Denver Post columnist David Harsanyi cited the opposition of Republican state Sen. Steve Johnson in criticizing a Democratic-sponsored measure that would freeze property tax rates to help fund schools, but he did not mention that Johnson voted for a reportedly similar tax freeze measure in 2004.
In a May 3 column condemning school finance legislation proposed by Democratic Gov. Bill Ritter, The Denver Post's David Harsanyi cited the opposition of state Sen. Steve Johnson (R-Fort Collins), who “contends that Ritter's freeze is 'unconscionable' and that it's 'extremely clear that this bill is a violation of' ” the Taxpayer's Bill of Rights -- a constitutional provision adopted by referendum in 1992. However, Harsanyi ignored the fact that Johnson voted for tax legislation in 2004 that the Post described as similar in a May 2 article.
Harsanyi wrote about an amendment to Senate Bill 199 that would freeze property tax, or “mill levy,” rates to help fund schools.
From David Harsanyi's column, “Tax 'freeze' is weasel-speak,” in the May 3 edition of The Denver Post:
In this column space, a “tax hike” will always be defined as a change in tax policy that nets more dollars for government coffers.
Sadly, it's necessary to clarify the obvious because in recent years a host of weasel euphemisms have been employed to avoid, at any cost, calling a tax hike what it is: a tax hike.
But make no mistake, Gov. Bill Ritter wants to raise your property taxes.
Legislation sponsored by Sen. Sue Windels [D-Arvada] technically “freezes” mill levies to help fund schools. In reality, it's legislation that circumvents the Colorado Constitution.
Now, you may detest the Taxpayer's Bill of Rights. Or, like I do, you may believe it helps keep Colorado's economy humming and government accountable.
Regardless, TABOR was passed by the people of Colorado in 1992 and is part of the state constitution. And, among other things, it unequivocally states that government must ask voters permission to raise taxes.
When former Gov. Bill Owens had his eye on your tax refunds in 2004, he took it to the ballot as Referendum C. The state said yes.
Why does Ritter believe he's absolved from this process?
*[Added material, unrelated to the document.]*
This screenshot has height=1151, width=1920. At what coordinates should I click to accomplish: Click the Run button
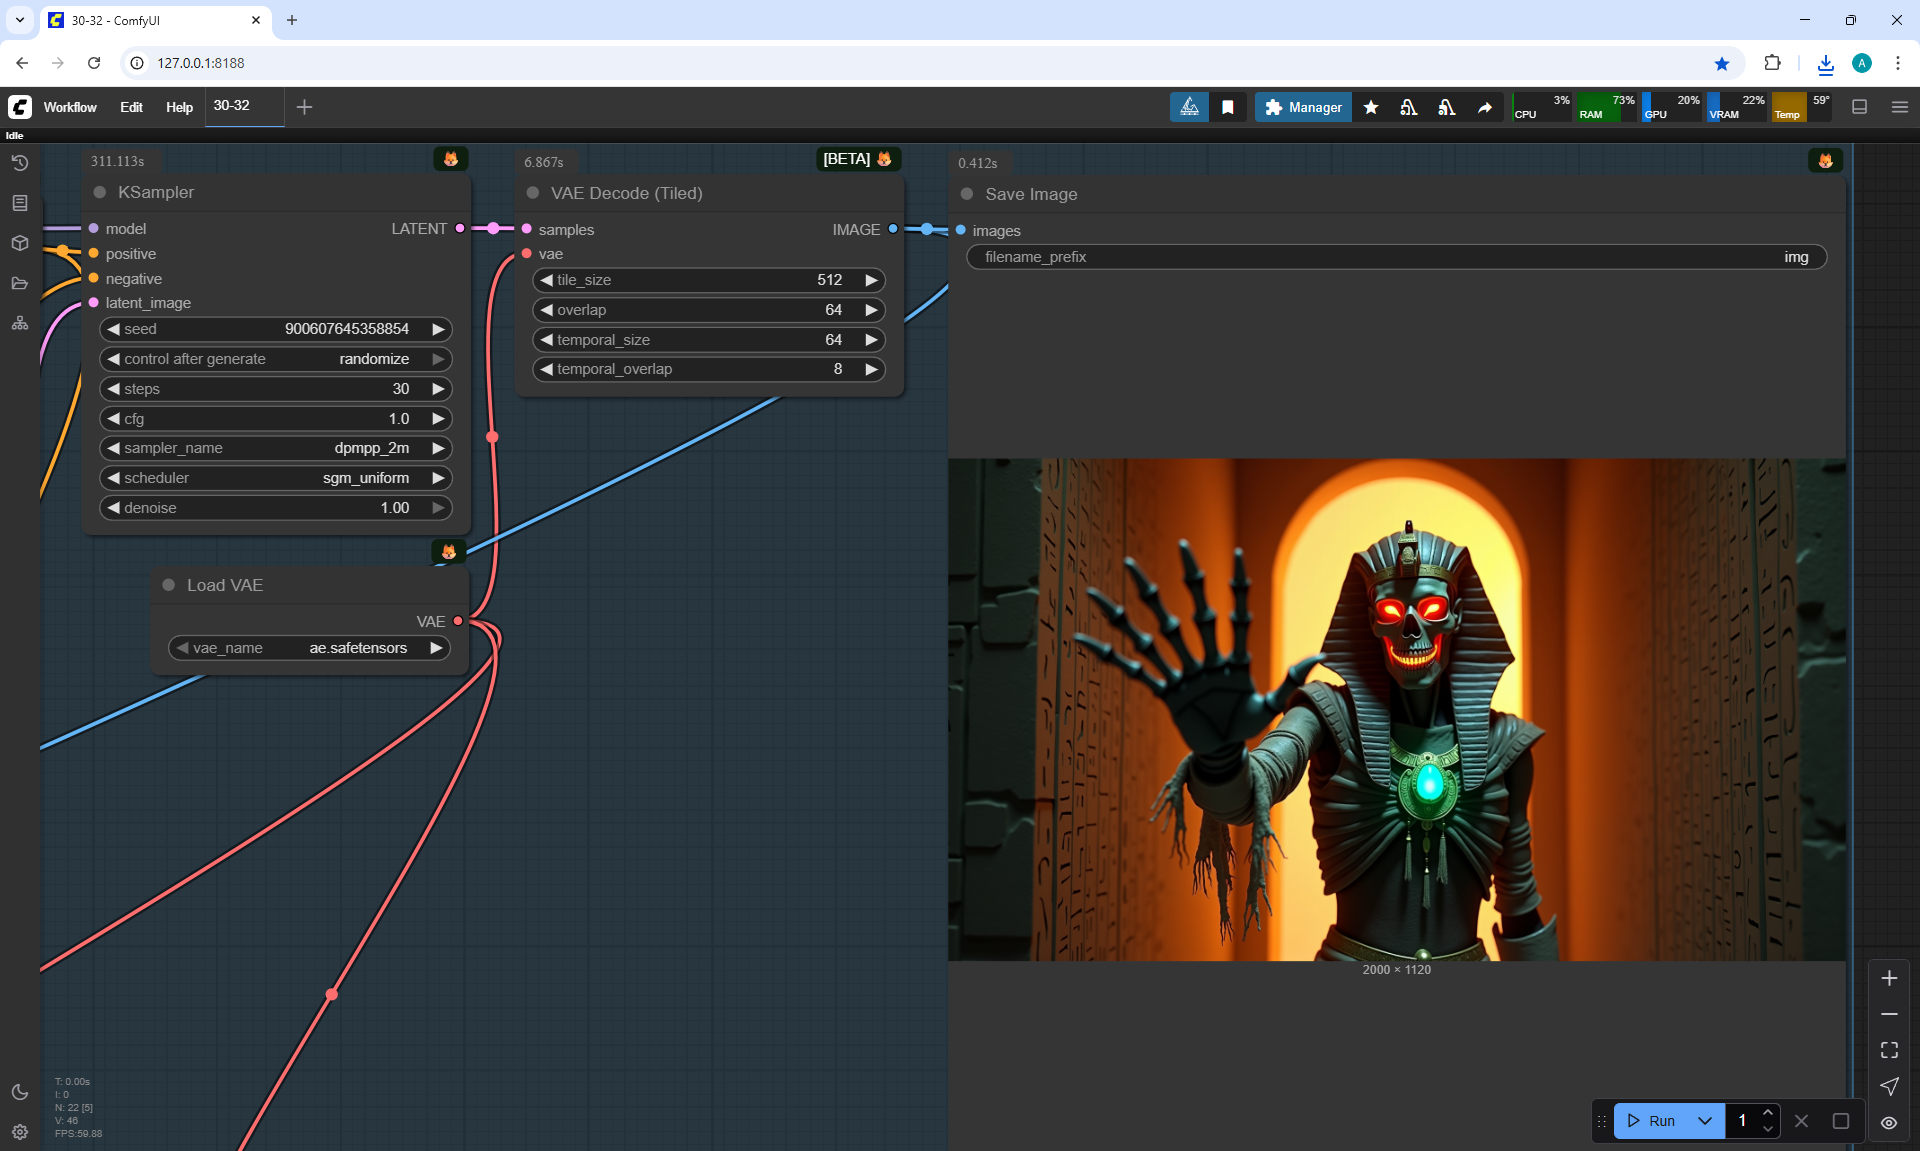(x=1651, y=1121)

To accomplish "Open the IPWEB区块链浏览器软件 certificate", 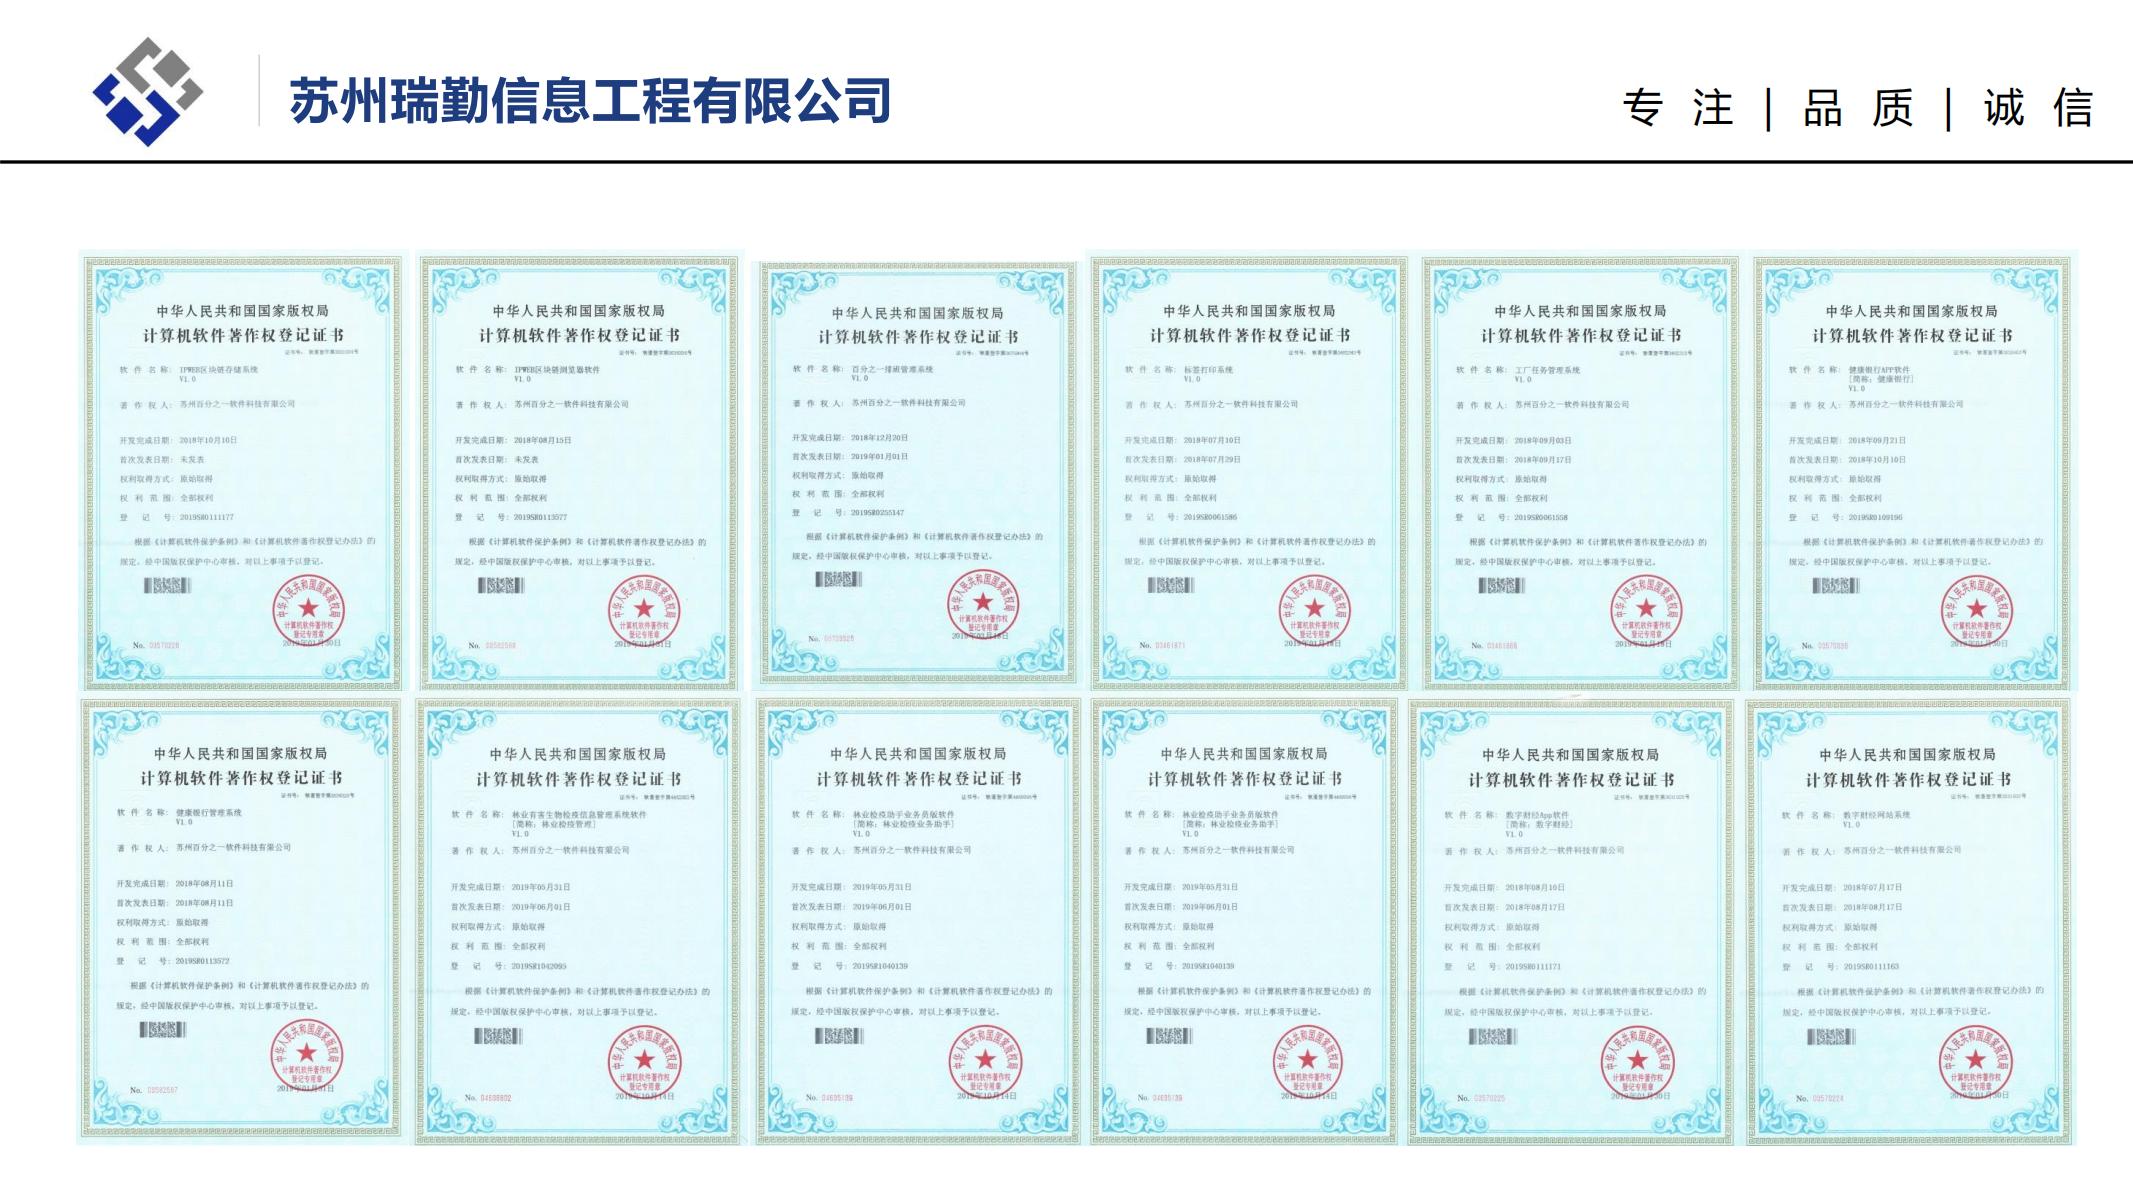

Sen. Steve Johnson -- who most Democrats will agree is the epitome of a moderate Republican -- contends that Ritter's freeze is “unconscionable” and that it's “extremely clear that this bill is a violation of TABOR.”
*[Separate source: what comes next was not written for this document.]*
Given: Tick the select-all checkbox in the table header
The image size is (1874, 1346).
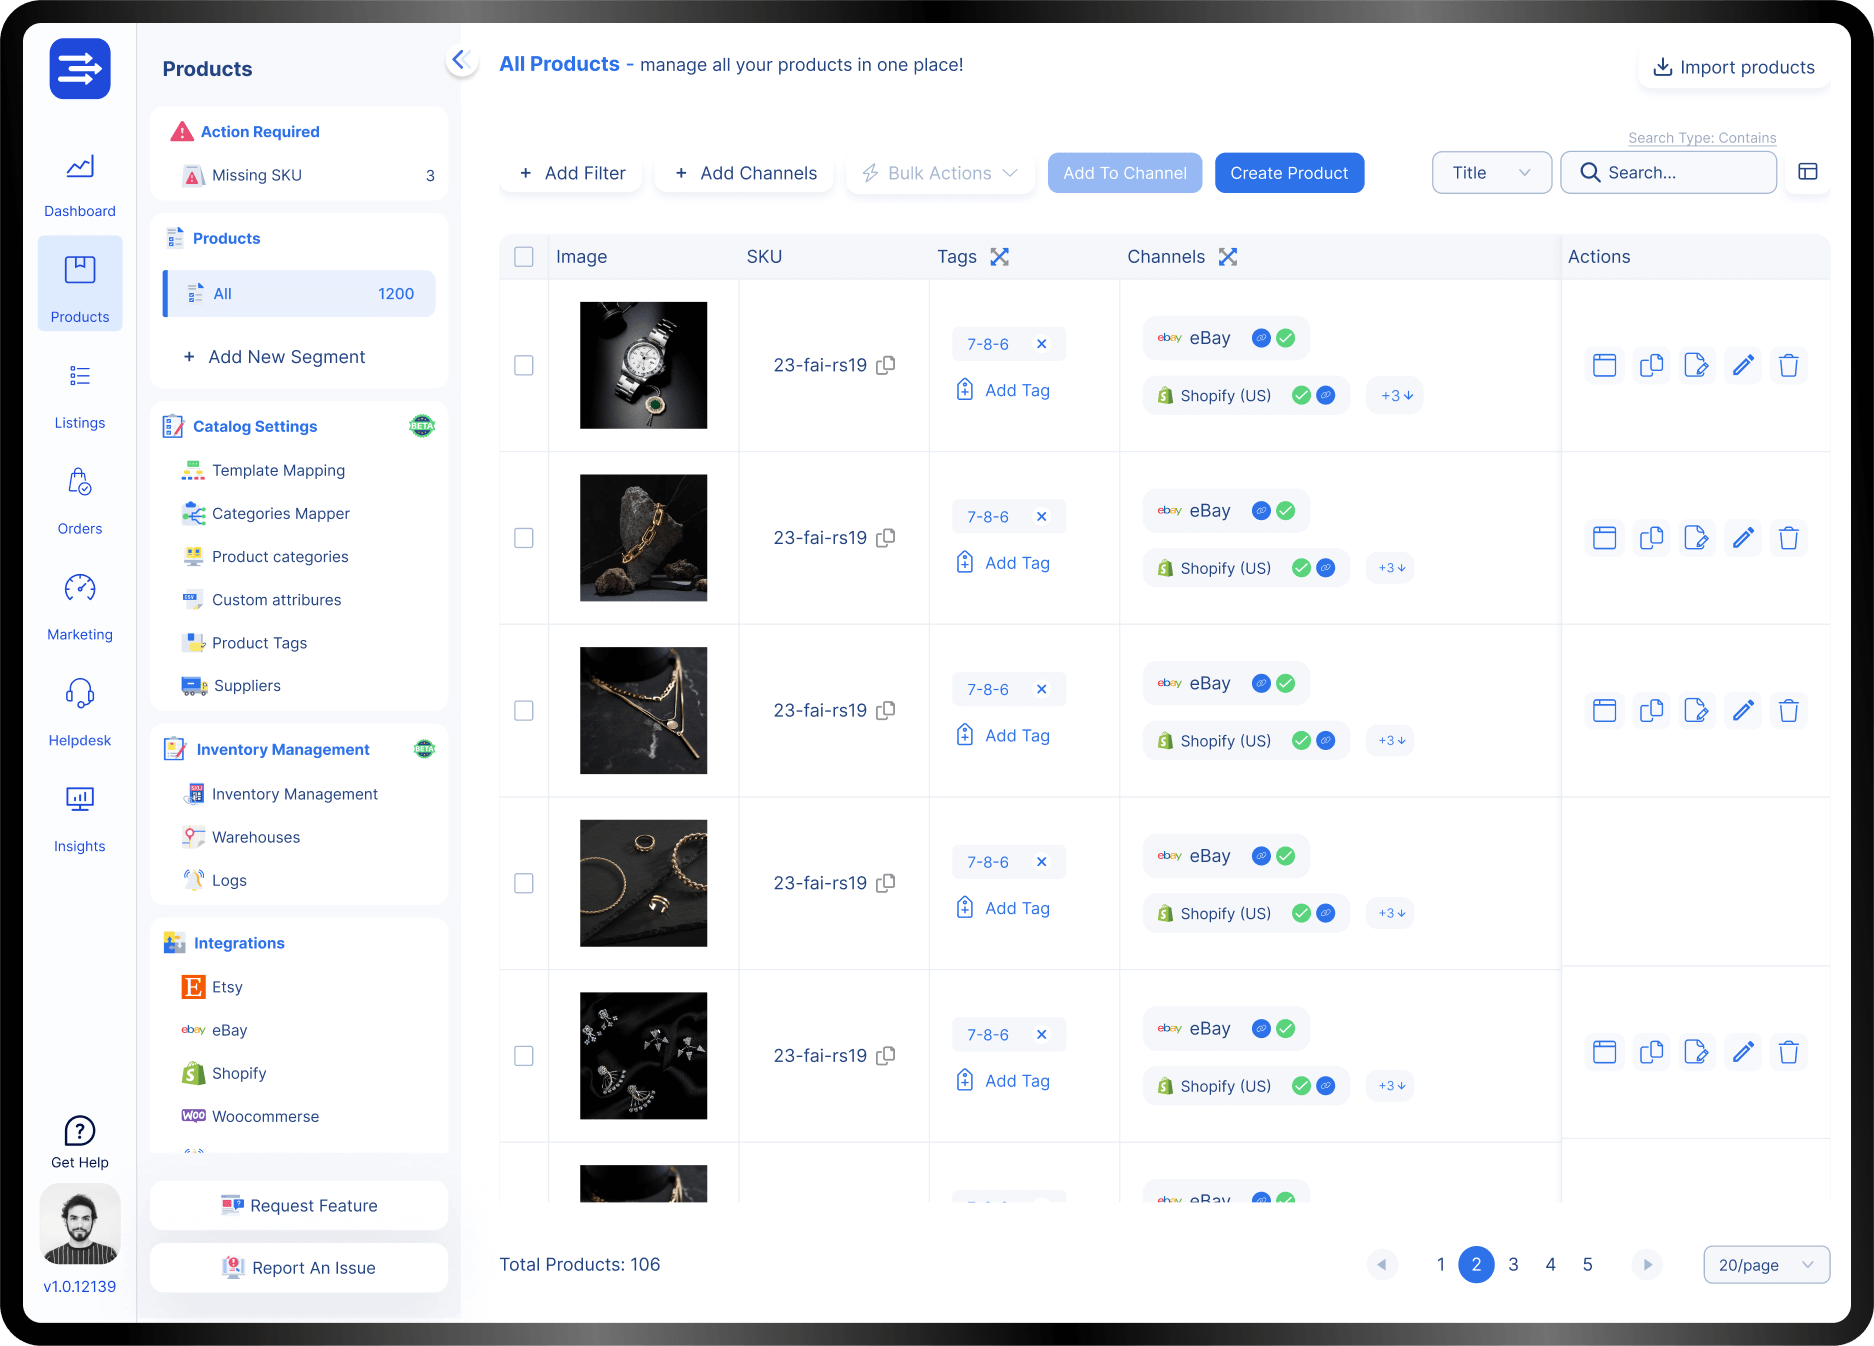Looking at the screenshot, I should point(524,257).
As Colorado Media Matters noted, Johnson was among several legislators the Post cited in the May 2 article who had voted for a school finance bill with a “similar provision” in 2004. In fact, Harsanyi appears to have drawn his quotes from the same passage that Colorado Media Matters quoted.
From Mark P. Couch's article, “Senate OKs tax Freeze,” in the May 2 edition of The Denver Post:
“I think it is extremely clear that this bill is a violation of TABOR,” said Sen. Steve Johnson, R-Larimer County, who called the move “unconscionable.”
Sen. Chris Romer, D-Denver, pointed out that Republicans spawned the property-tax idea in 2004 and said that four previous supporters were still in the chamber.
In 2004, Sens. Johnson, Ken Kester of Las Animas, Ron May of Colorado Springs and Jack Taylor of Steamboat Springs voted for a school finance act that included a similar provision. All were no votes Tuesday.
In arguing that the school finance measure represents a “tax hike,” Harsanyi echoed statements Republican strategists have made, as the Post noted in a May 1 editorial:
In recent days, Republican strategists, led by Senate Minority Leader Andy McElhany, R-Colorado Springs, have tried to paint the property tax freeze as a tax increase. But it is nothing of the kind -- as Republicans themselves recognized in 2004 when they passed the very same plan in what was then a Republican-controlled Senate. Even then-Senate President John Andrews, whose aversion to tax increases is legendary, voted for the freeze.
Additionally, Harsanyi erroneously stated that voters passed Referendum C -- a ballot measure to suspend TABOR-mandated refunds of tax revenues for a five-year period -- in 2004:
In 2000, Colorado averted a supposed calamity by approving Amendment 23, which mandates increasing funding for K-12 every year.
We avoided another catastrophe in 2004, by passing Referendum C and handing over an “estimated” $3.7 billion extra cash to the government.
In fact, Colorado voters adopted Referendum C in 2005.